Holding cash reflects indecision and a desire to keep your options open. With a large pile of cash on hand you can make future acquisitions or investments at a moment’s notice. In normal circumstances, holding your profits in cash is just as good for the world economy as doing anything else with it. That’s because corporate cash hoards aren’t like Scrooge McDuck’s giant vault of gold coins: They’re held in money-market funds and short-term bonds. In micro terms, the funds that one company saves are available for other companies to borrow. In macro terms, the more saving that happens, the lower interest rates go, and low rates spur borrowing and investment. Funds flow through the economy, and everyone prospers regardless of individual firm-level decisions about what to do with profits.
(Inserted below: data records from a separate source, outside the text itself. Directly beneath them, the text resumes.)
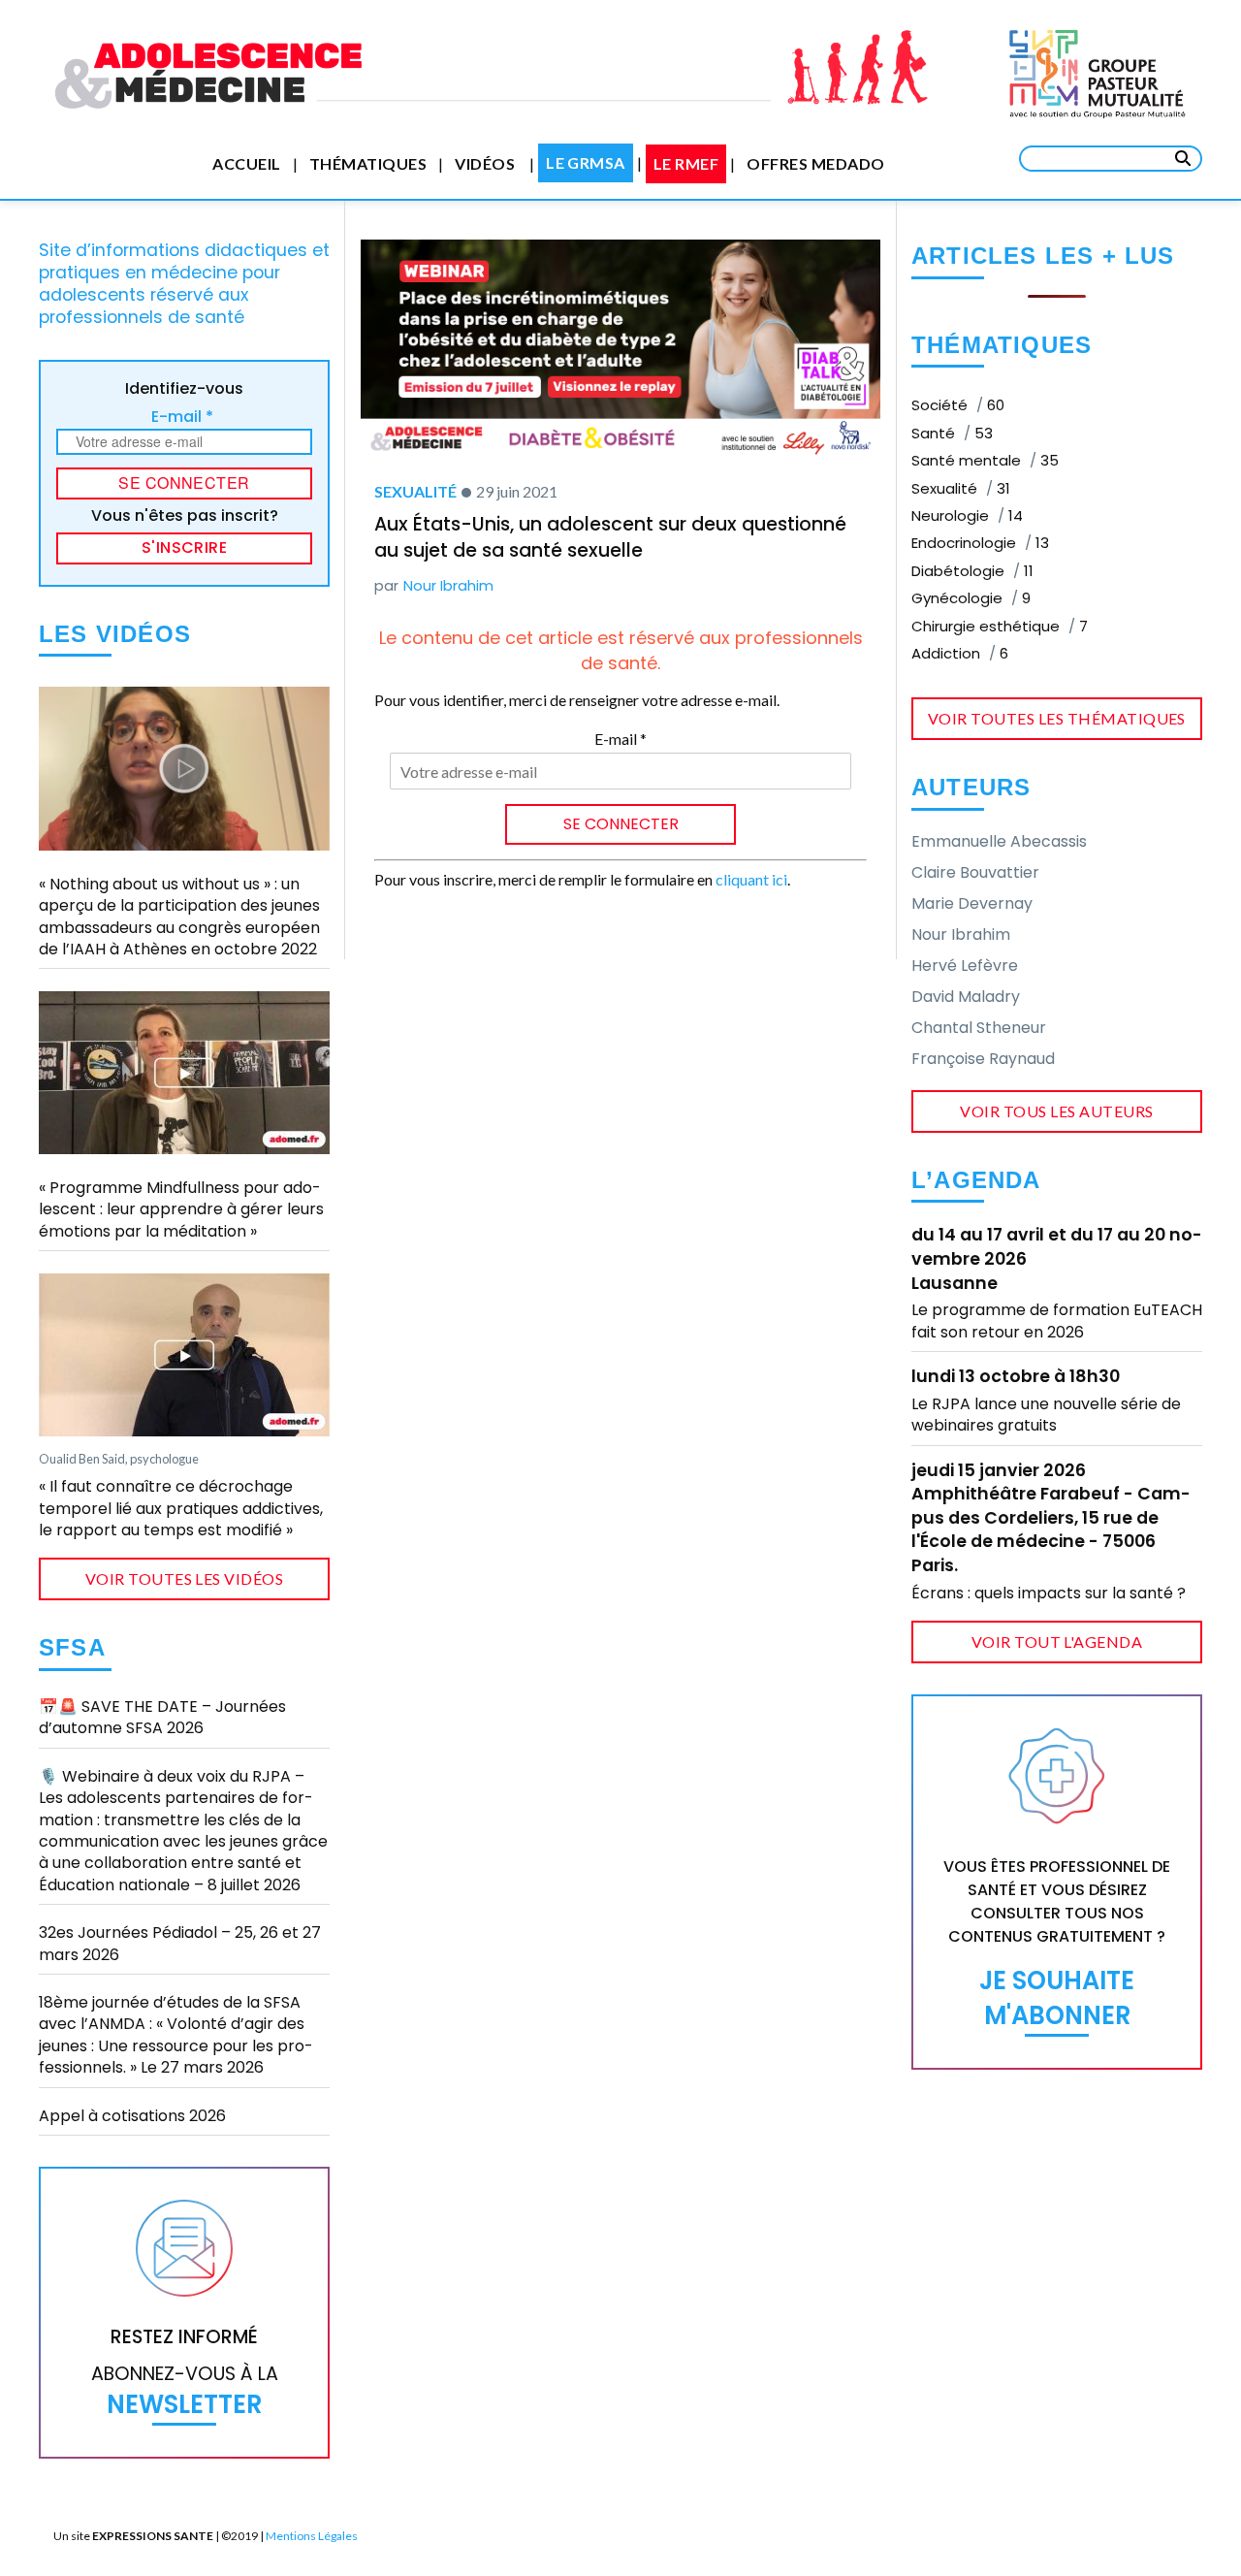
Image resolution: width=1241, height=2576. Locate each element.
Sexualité (415, 491)
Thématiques (368, 163)
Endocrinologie (980, 542)
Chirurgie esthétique (999, 626)
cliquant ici (751, 879)
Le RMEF (685, 163)
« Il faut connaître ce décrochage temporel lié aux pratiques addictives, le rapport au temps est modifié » (181, 1508)
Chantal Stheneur (978, 1027)
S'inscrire (185, 547)
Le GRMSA (585, 162)
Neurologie (967, 515)
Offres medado (815, 163)
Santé (952, 433)
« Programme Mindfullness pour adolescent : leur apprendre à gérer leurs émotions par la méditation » (181, 1209)
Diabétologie (972, 571)
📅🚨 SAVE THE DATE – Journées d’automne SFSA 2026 (162, 1717)
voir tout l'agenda (1057, 1641)
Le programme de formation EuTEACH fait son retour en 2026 (1056, 1320)
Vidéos (485, 163)
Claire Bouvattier (975, 872)
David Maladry (965, 996)
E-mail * (182, 416)
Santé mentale (985, 460)
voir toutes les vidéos (184, 1578)
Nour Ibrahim (448, 586)
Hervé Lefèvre (964, 965)
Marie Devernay (972, 903)
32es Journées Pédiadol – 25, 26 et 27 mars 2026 (180, 1943)
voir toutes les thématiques (1057, 718)
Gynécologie (971, 598)
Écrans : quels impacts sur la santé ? (1048, 1593)
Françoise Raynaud (983, 1058)
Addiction (959, 653)
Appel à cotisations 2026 (132, 2116)
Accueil (246, 163)
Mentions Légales (312, 2535)
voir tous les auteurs (1056, 1111)
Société (957, 405)
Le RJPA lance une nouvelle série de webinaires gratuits (1046, 1414)
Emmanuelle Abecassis (999, 841)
At least that’s how the economy normally works. But for the past several years, the basic engine of the American economy has been stalled out. When nominal interest rates on the safest forms of debt hit zero, extra savings can’t push rates any lower to spur new borrowing. They can’t, at least, unless the Federal Reserve is willing to take some risks rather than stick with its current policy of guaranteed mass unemployment as preferable to the risk of embarrassing itself by trying something new. That means that when extra cash ends up in an already stocked corporate treasury, it does just pile up pointlessly. The same thing happens when oil exporting countries recycle their earnings from higher gas prices into American sovereign debt. During this anomalous period of zero interest rates, corporate cash stockpiling really does hurt the broader economy. And Apple is far and away the king of the cash stockpile, representing fully 36 percent of the $179 billion increase in U.S. corporate cash that we’ve seen since 2009. In fact, in 2011 the non-Apple part of corporate America stopped stockpiling and reduced its cash holdings by $6 billion. This was, however, more than offset by Apple’s addition of $46 billion to its own stockpile.

In other words, every decision to buy an iPad rather than a sofa has been hurting the American economy. The $10 billion in share buybacks and $10 billion per year in dividends announced today is good news for the American economy. Unfortunately for us, even though this is a ton of money by any normal standard, it will merely slow the growth of Apple’s cash, not actually reverse it. Still, it’s a start. And perhaps once Apple’s owners get a taste of the idea of actually sharing in the company’s massive profits, they’ll start clamoring for more.